How the hell did I get in this bunch you ask. Well the illustrator is one of my old animation buddies whose been very successful and whose wife is even more so. Mike Reed. You may be familiar with his work, he’s the creator of the Flame Warriors. He is the founder of the group and really the driving force behind it. He knew that I liked reading Literature with a capital “L,” so he invited me to join. The original plan was to read the “classics” defined by us as literature from before 1960, or something like that. It doesn’t matter because we broke out of those confines within a few months. We’ve read Rusdie, a couple of Faulkners, Roth, and a variety of more obscure fiction. We’ve read some non fiction, we tried the Adams book but most, including me, couldn’t get through it. We have never settled on a process for choosing the next book, or rather we’ve settled on several processes, but have never stuck to any of them. We are an uncontrollable lot. Once we were supposed to go around the circle and each recommend a book. We might have gotten past two people before we were hopelessly lost on a tangent. You would think such successful people would be able to complete a simple group task, but no.

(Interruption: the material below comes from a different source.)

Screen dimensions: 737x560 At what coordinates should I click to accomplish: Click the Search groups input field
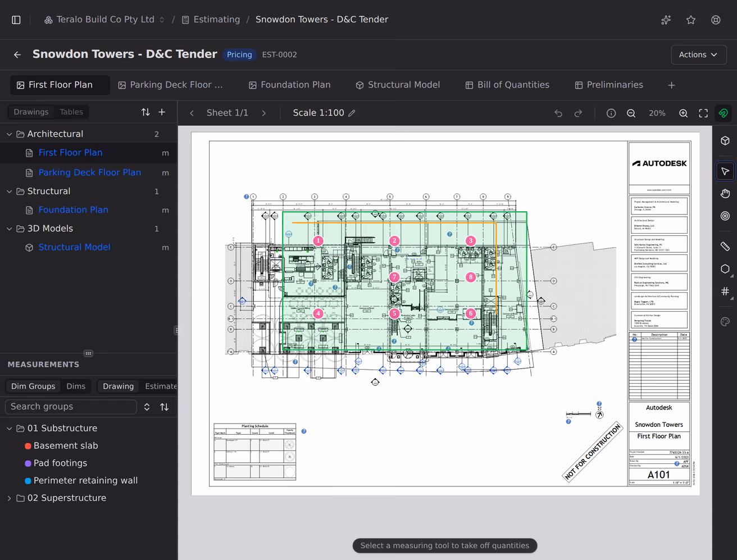[71, 407]
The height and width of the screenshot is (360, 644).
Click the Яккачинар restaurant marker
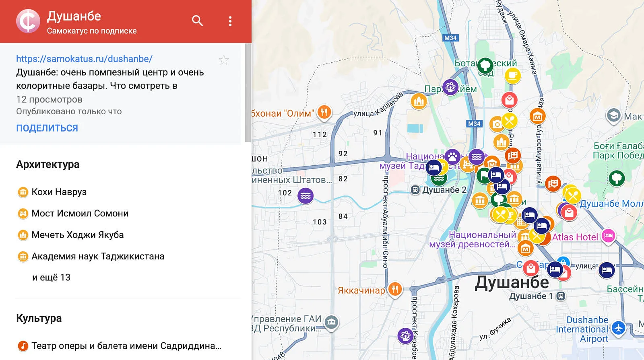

I’ve waffled through the years between dropping out and staying. I feel out of place. These are very bright and well read people. Many are trained in literary criticism, I missed that class. Their insights into the works and their ability to articulate them makes me sometimes feel like a stammering idiot. But I hang on. One reason is that I really like the people. Other than a very few exceptions, they are not ego maniacs. The two CEO’s are very liberal, one of them gets around town on the bus, even in winter. They are compassionate and interesting. I never would have read most of the books had I not been in the group. I don’t often get to participate (however weakly) in that level of discussion very often. And it gives me the chance to see Mike at least once a month. We’ve kind of drifted apart since he’s climbed the social ladder, but he’s still a great friend who’s company I enjoy. Plus, these people put out fabulous spreads of snack food. No cheese whiz yet.
Speaking of levels of discussion, that’s one of the reasons I hang out here. It’s great to hook up with smart, articulate folks of all ages. Not to mention funny! Thanks to all of you who entertain me with your posts and take the time to read and comment on mine.